投獄された兄弟たちは集会を開き,組織的に宣べ伝える活動を取り決めました。兄弟たちは,他の受刑者に証言しただけでなく,時には読み書きを教えることもしました。さらに,関心を持つ人たちと聖書研究を司会し,新しい伝道者たちをバプテスマに向けて援助することもしました。その中には,逮捕された時にすでに研究していた人もいれば,刑務所の中で真理を学んだ人もいます。
巡回監督が刑務所を“訪問”する
ある兄弟は,1986年にキガリの刑務所で起きたことを次のように説明しています。「そこには兄弟たちが大勢いました。わたしたちは集まりを持ち,外にいる兄弟たちをどのように助けることができるか話し合いました。そして,手紙を書いてそれらの兄弟を励ますことにしました。わたしたちは,刑務所の中で宣べ伝える活動を終えたなら,いずれ家に戻る,と書き送りました。わたしたちはベッドからベッドへと受刑者に宣べ伝え,聖書研究を司会しました。後日,巡回監督が外の会衆を訪問していることを聞いて,自分たちも訪問を受けたいと思い,そのことをエホバへの祈りに含めました。それからしばらくして,巡回監督のルワカブブ兄弟が投獄されました。兄弟が投獄されたのはそれが2度目です。わたしたちにしてみれば,それは巡回訪問の機会となったのです」。

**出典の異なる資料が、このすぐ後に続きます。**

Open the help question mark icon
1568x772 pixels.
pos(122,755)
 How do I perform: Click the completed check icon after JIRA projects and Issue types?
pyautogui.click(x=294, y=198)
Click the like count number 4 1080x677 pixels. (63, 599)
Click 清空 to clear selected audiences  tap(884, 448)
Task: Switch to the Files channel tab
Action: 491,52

迫害の期間中,妥協したのは一人の兄弟だけでした。その兄弟が政党のバッジを着けた時,エホバの証人ではない他の受刑者は兄弟を打ちたたいたり蹴ったりし,意気地なしと呼んで罵倒したりしました。聖書研究生である妻は,なぜ忠実を保たなかったのかと問い詰めました。後に兄弟は裁判官たちに宛てて手紙を書き,自分が間違いをしたこと,また今もエホバの証人であることを伝えました。さらに,ケニア支部に謝罪の手紙を書くこともしました。兄弟は今では再びエホバに忠実に奉仕しています。